Mike Pompeo Reacts To Air Force General Predicting War With China In 2025
Former Secretary of State and former CIA Director Mike Pompeo said that Chinese President Xi Jinping is “watching for American weakness” during an interview Monday after an Air Force general warned in a memo that the U.S. is on a collision course with communist China.
Four-star Air Force General Mike Minihan said in a memo last week that believes that the U.S. will be in an all-out war with China in the next couple of years.
“I hope I am wrong. My gut tells me we will fight in 2025,” he wrote. “Xi secured his third term and set his war council in October 2022. Taiwan’s presidential elections are in 2024 and will offer Xi a reason.
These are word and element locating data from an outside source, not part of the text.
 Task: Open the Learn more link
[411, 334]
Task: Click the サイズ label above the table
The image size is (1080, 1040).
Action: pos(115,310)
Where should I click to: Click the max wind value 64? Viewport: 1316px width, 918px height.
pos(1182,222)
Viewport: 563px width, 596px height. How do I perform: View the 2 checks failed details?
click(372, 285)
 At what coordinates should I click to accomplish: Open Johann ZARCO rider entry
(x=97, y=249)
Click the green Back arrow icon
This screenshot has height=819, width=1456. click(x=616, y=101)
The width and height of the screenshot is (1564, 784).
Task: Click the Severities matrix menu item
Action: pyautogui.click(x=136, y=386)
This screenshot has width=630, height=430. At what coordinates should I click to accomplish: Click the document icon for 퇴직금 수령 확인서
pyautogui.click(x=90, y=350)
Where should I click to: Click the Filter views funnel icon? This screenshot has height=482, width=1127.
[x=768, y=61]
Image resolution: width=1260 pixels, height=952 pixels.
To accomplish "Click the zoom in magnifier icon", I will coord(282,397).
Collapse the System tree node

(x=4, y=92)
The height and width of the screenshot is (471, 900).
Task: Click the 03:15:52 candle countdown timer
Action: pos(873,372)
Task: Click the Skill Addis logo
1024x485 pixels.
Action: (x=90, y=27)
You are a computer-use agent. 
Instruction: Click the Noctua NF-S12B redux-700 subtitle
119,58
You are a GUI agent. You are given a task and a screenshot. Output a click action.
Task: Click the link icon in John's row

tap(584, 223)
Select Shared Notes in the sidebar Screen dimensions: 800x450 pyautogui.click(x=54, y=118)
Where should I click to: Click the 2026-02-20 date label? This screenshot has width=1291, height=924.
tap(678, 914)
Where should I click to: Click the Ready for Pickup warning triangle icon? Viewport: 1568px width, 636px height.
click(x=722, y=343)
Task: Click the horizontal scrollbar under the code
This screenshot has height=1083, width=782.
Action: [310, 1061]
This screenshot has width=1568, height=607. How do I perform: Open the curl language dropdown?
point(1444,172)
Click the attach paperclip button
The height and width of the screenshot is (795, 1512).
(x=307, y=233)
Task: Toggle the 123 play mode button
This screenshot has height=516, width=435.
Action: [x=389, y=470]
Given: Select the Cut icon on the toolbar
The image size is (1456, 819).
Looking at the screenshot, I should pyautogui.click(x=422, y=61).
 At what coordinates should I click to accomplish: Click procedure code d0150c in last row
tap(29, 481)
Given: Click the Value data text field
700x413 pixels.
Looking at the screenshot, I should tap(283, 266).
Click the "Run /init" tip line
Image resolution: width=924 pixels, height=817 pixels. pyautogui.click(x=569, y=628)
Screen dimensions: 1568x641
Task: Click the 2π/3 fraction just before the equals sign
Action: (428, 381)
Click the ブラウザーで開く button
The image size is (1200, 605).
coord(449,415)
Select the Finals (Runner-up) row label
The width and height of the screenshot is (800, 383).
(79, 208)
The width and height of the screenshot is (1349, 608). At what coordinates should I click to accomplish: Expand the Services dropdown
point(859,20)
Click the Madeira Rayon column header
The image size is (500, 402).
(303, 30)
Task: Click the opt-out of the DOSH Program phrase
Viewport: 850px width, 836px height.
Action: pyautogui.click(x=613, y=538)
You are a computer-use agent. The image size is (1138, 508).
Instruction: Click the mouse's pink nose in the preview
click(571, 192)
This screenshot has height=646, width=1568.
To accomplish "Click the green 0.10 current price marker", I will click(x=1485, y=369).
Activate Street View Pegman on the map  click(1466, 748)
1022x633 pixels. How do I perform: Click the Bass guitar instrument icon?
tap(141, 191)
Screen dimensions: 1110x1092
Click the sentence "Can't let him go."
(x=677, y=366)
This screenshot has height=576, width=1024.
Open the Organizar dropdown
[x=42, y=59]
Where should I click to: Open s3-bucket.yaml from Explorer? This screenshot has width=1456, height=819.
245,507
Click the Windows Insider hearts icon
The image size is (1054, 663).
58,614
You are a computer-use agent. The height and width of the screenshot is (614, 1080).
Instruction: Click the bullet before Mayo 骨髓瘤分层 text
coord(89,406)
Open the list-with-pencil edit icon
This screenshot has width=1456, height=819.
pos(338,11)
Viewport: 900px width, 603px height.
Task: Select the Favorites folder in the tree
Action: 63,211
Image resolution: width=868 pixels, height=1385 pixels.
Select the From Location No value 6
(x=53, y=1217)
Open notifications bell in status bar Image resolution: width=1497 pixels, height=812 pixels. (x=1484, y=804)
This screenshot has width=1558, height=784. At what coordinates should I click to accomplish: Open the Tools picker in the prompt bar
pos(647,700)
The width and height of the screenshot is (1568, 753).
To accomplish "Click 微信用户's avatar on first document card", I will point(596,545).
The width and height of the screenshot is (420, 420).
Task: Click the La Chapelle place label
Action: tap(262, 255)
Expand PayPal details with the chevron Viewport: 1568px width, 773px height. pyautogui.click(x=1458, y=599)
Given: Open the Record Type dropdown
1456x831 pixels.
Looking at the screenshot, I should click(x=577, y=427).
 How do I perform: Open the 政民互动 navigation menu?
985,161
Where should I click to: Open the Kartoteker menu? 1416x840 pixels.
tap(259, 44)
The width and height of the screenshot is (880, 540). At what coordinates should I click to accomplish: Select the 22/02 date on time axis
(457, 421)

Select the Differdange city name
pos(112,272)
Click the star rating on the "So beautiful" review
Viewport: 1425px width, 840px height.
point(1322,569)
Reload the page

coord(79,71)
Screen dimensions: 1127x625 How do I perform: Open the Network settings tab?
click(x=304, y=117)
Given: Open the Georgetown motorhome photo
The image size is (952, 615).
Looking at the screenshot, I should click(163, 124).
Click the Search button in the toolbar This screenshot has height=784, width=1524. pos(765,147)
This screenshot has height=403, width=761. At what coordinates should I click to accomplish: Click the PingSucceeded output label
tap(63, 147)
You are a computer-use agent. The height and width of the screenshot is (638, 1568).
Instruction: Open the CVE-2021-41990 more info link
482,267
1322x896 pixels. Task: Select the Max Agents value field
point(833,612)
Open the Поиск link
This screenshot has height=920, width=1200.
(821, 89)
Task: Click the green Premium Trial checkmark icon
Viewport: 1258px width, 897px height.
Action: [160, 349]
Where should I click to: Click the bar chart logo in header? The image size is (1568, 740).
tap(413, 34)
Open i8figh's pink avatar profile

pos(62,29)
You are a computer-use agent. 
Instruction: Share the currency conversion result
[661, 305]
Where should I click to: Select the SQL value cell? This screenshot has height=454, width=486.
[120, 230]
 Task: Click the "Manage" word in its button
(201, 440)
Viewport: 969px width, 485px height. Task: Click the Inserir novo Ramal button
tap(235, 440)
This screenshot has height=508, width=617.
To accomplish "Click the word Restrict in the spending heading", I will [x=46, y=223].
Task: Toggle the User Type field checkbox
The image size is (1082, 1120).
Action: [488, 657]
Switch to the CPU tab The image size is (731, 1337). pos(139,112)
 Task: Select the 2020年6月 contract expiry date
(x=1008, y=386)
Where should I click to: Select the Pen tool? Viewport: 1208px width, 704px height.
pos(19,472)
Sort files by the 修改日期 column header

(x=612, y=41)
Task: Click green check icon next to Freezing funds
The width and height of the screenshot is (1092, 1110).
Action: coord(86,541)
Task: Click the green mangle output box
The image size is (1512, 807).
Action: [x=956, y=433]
United States’ presidential elections are in 2024 and will offer Xi a distracted America. Xi’s team, reason, and opportunity are all aligned for 2025.”
Minihan said that his top priority was ingraining the fact that “unrepentant lethality matters most” in the minds of the 50,000 service members that he leads.
Pompeo addressed Minihan’s remarks during an appearance on Fox News’ “Special Report,” saying: “I take General Minihan to be serious, in the sense of he’s clearly very concerned that we’re not doing enough to prepare to deter the Chinese Communist Party.”
“I think that’s what he was really getting at – it’s hard to put timelines on any of these things: he says 2025,” Pompeo said. “But make no mistake about it, Xi Jinping is watching for American weakness. He’s watching for an absence of resolve. And if he sees opportunity, he will seize that very opportunity.”
House Foreign Affairs Committee Chairman Michael McCaul (R-TX) said Sunday that the odds of a conflict with China by 2025 “are very high.”
“I hope he’s wrong …” McCaul said. “I think he’s right, though, unfortunately.”
“We have to be prepared for this,” McCaul said. “And it could happen … as long as Biden is in office — projecting weakness as he did with Afghanistan that led to Putin invading Ukraine — that the odds are very high we could see a conflict with China and Taiwan and the Indo-Pacific.”
Rep. Adam Smith, the ranking Democrat on the Armed Services Committee, claimed that the possibility that the U.S. would end up in a war with China was “highly unlikely.”
“We have a very dangerous situation in China, but I think generals need to be very cautious about saying, ‘We’re going to war. It’s inevitable,’” he claimed.